Development and Application of a Multiplex TaqMan Real-Time PCR Assay for Detecting Pathogenic Fungi Causing Root Rot in Red Kidney Bean

Wenbo LiuXurong PengHanwei LiHuiting KangJie ZhaoChun YangXiaojun ZhaoXiaojuan Hao^*

• Experimental Teaching Center, Shanxi Agricultural University, Jinzhong, China

Fusarium root rot poses a significant threat to red kidney bean (Phaseolus vulgaris) production in Shanxi Province, China, and is primarily caused by Fusarium oxysporum, Fusarium tricinctum, and Fusarium solani. Currently, no method exists for the rapid and simultaneous detection of these three pathogens. In this study, we developed a multiplex TaqMan real-time PCR assay targeting the translation elongation factor 1-alpha (TEF-1α) gene. Specific primers and probes were designed based on conserved regions within TEF-1α. The assay demonstrated high specificity and sensitivity, with detection limits of 1.46 × 10³, 7.17 × 10³, and 1.76 × 10² copies·μL⁻¹ for F. oxysporum, F. tricinctum, and F. solani, respectively. Intra-and inter-assay variability tests showed high reproducibility, with coefficients of variation below 2%. Field surveys conducted in Shanxi's main production areas assessed the root rot disease index, and corresponding soil samples were collected.
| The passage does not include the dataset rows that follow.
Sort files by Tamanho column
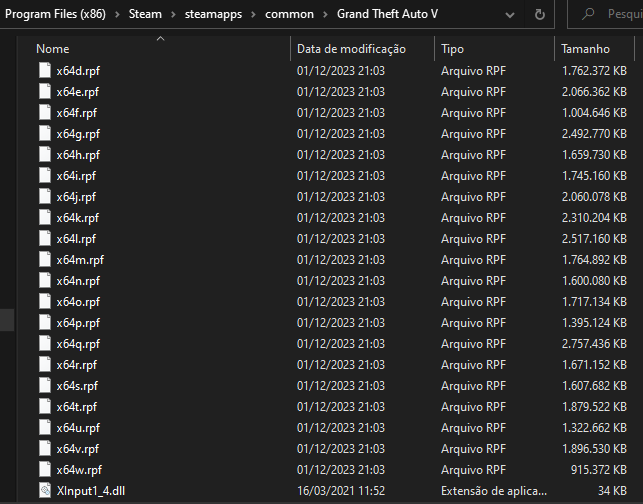This screenshot has height=504, width=643. pos(585,49)
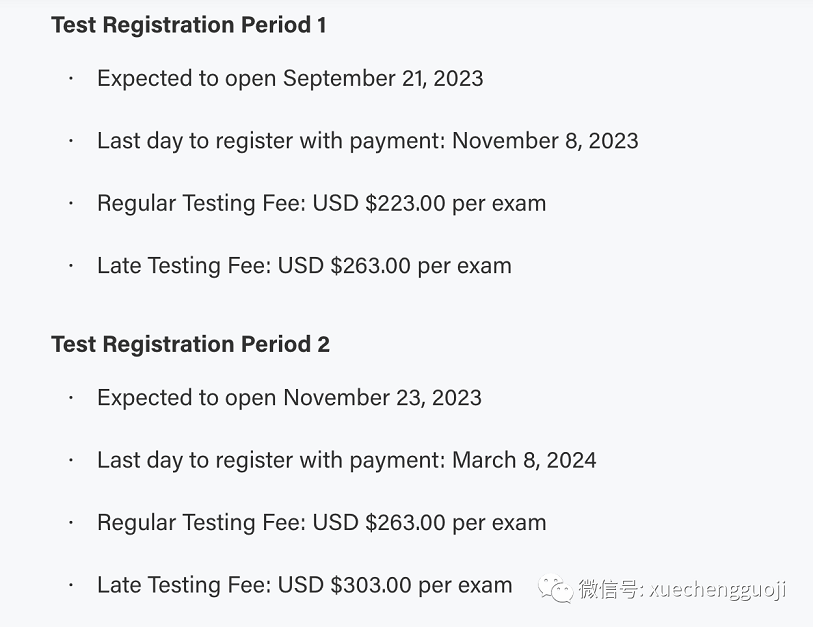The height and width of the screenshot is (627, 813).
Task: Click the bullet before 'Late Testing Fee: USD $303.00'
Action: point(71,585)
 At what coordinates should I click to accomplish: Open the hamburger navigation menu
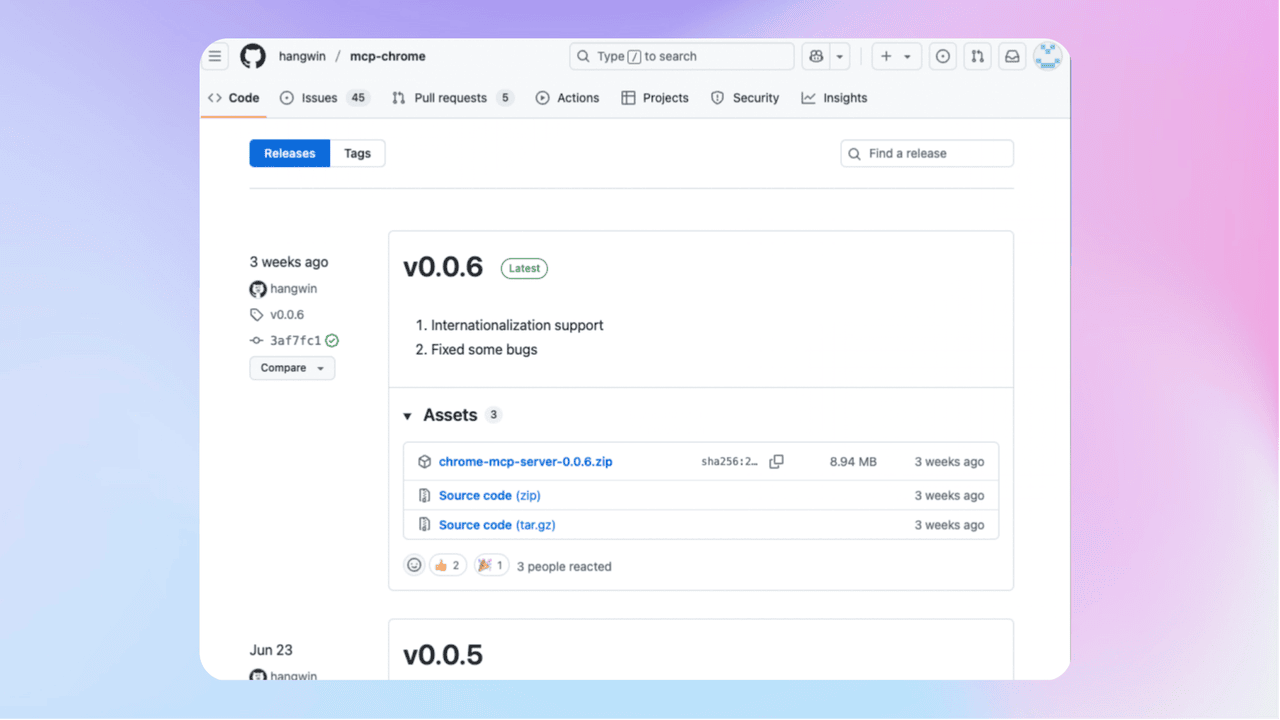[215, 57]
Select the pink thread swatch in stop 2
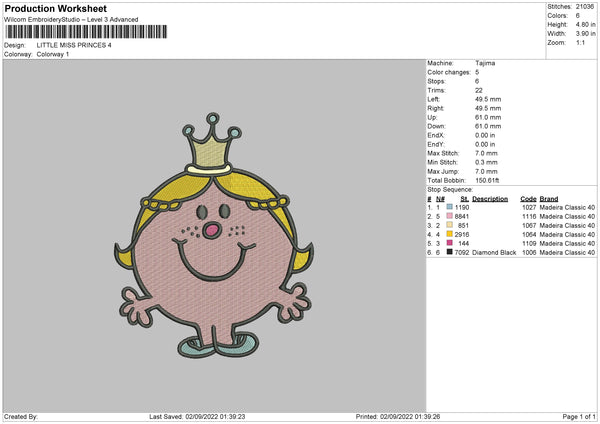This screenshot has height=424, width=600. pos(450,216)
A logistic regression model was established to predict disease index based on the total DNA copy number of the three pathogens in soil: y=100 − 96.670 / [1 + (x/4.969)6.024] (R² = 0.922). This multiplex TaqMan real-time PCR assay provides a rapid, specific, and reproducible tool for simultaneous detection of these Fusarium pathogens, supporting early disease intervention and reducing crop losses in red kidney bean.